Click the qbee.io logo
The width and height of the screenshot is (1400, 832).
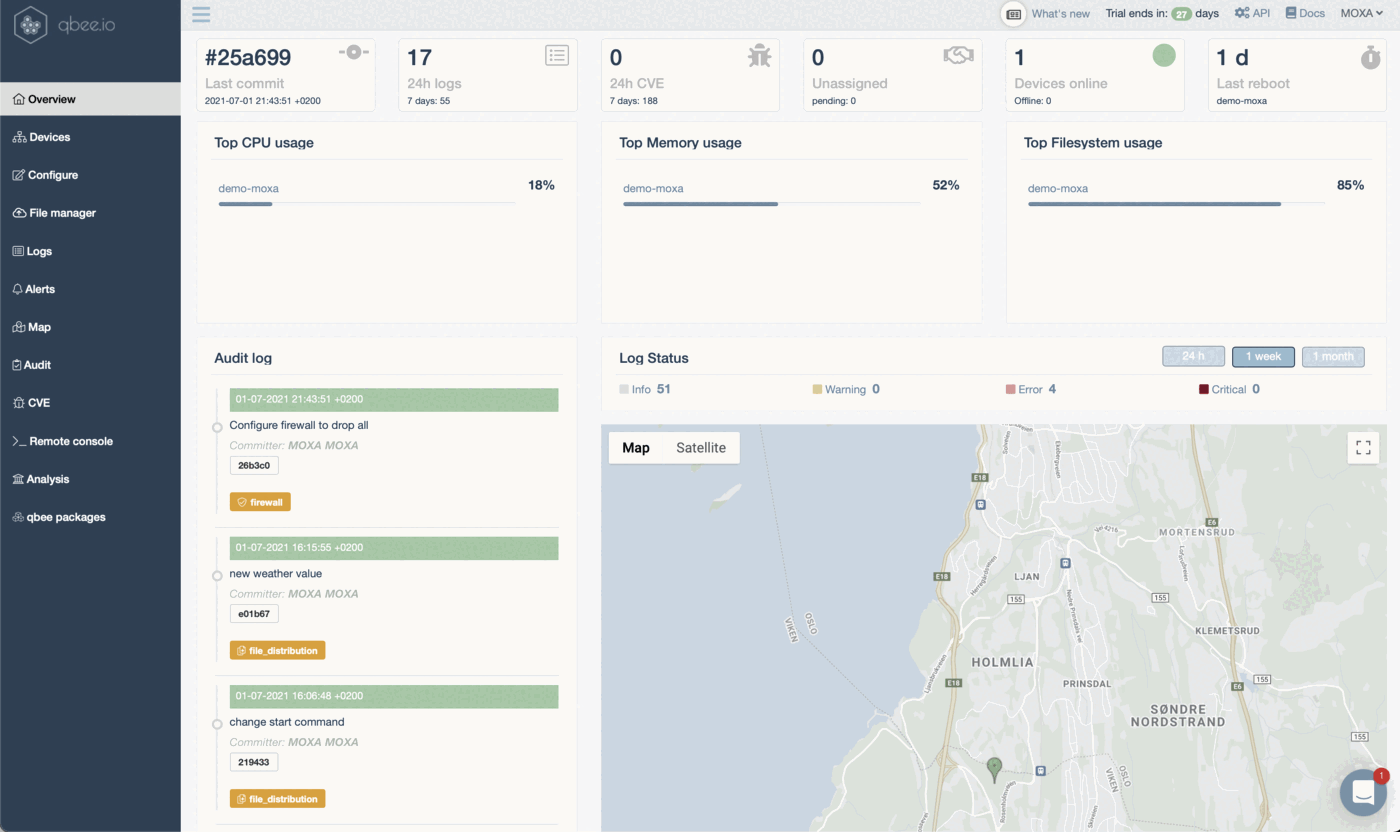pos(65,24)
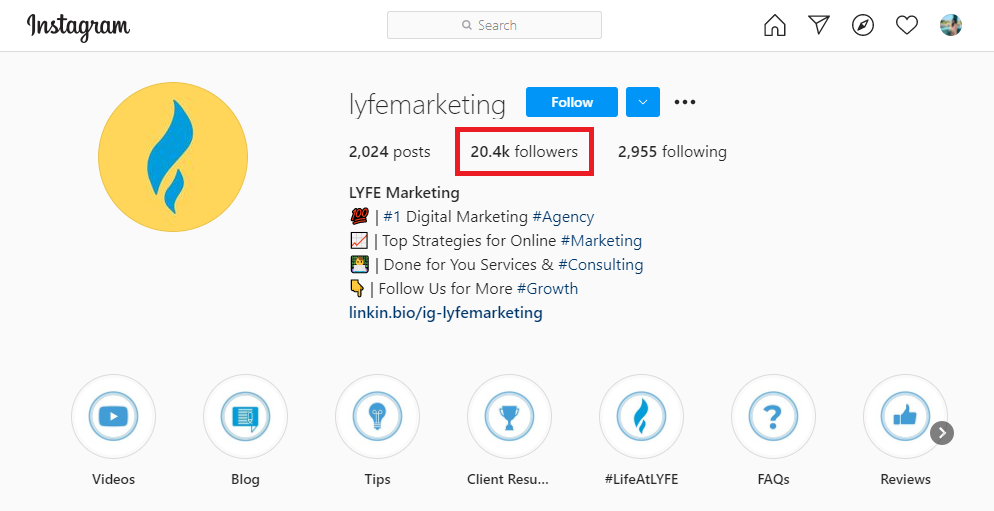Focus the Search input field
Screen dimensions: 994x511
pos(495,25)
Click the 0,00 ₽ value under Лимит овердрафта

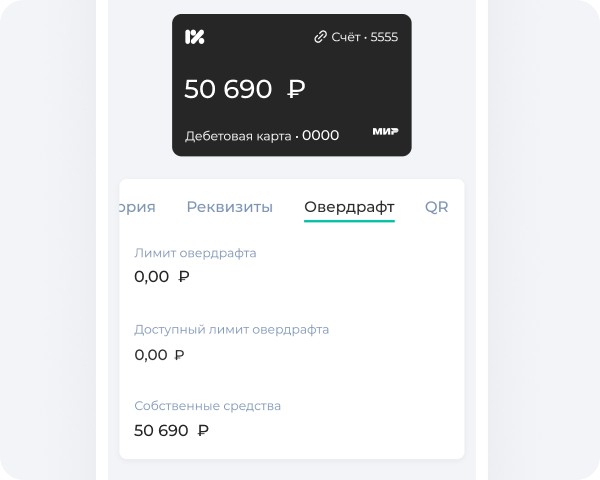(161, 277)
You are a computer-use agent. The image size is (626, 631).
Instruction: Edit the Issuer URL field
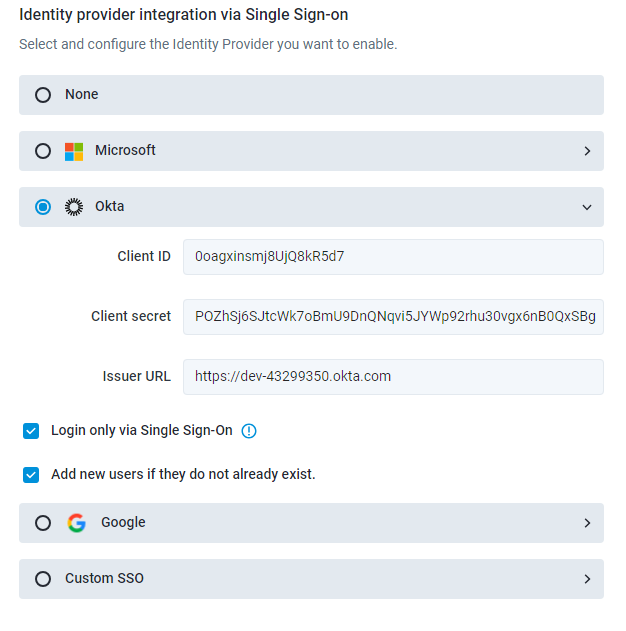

+++

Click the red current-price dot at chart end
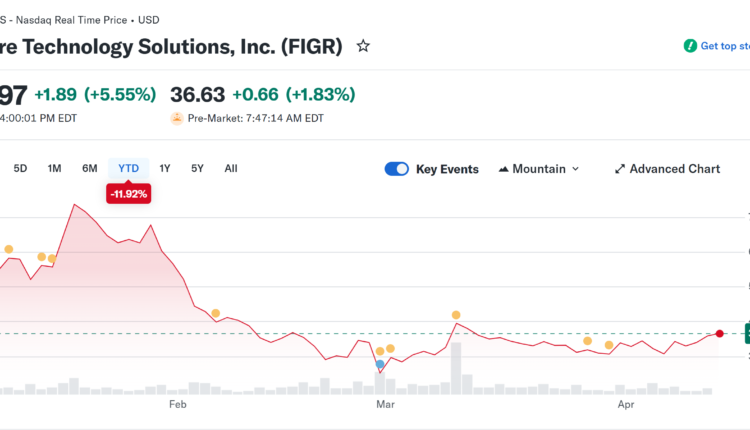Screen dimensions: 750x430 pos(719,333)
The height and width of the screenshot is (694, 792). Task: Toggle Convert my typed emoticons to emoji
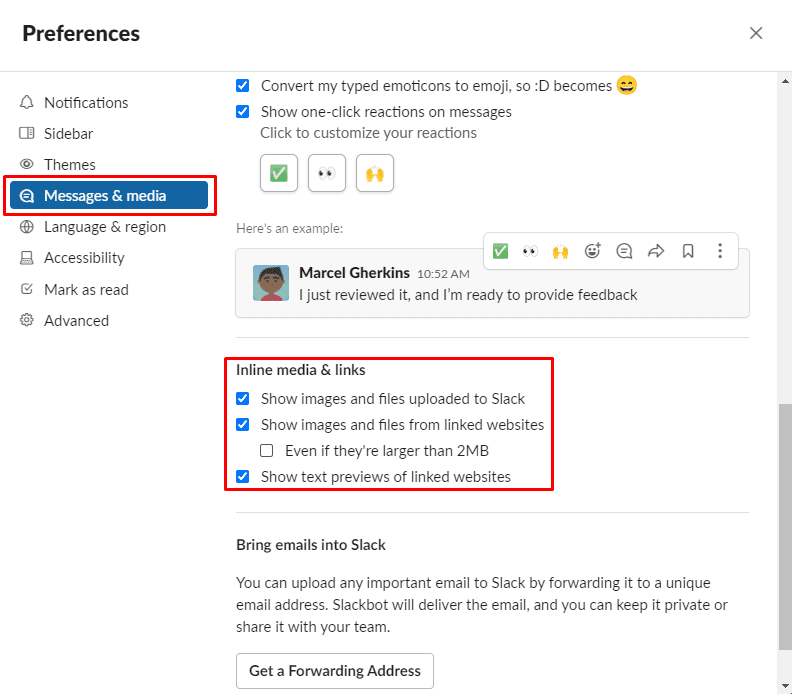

+++

## EXERCISE DETAILS:
When you reach the line with "The width and" in the records above, begin repeating the lines exactly, and stop after the line with "Instruction: Edit the Issuer URL field". Skip all pictures.

## SOLUTION TO THIS TASK:
The width and height of the screenshot is (1400, 832).
pos(65,24)
Focus the Search input field
Screen dimensions: 994x511
pos(495,25)
Click the 0,00 ₽ value under Лимит овердрафта

(161, 277)
You are a computer-use agent. The image size is (626, 631).
Instruction: Edit the Issuer URL field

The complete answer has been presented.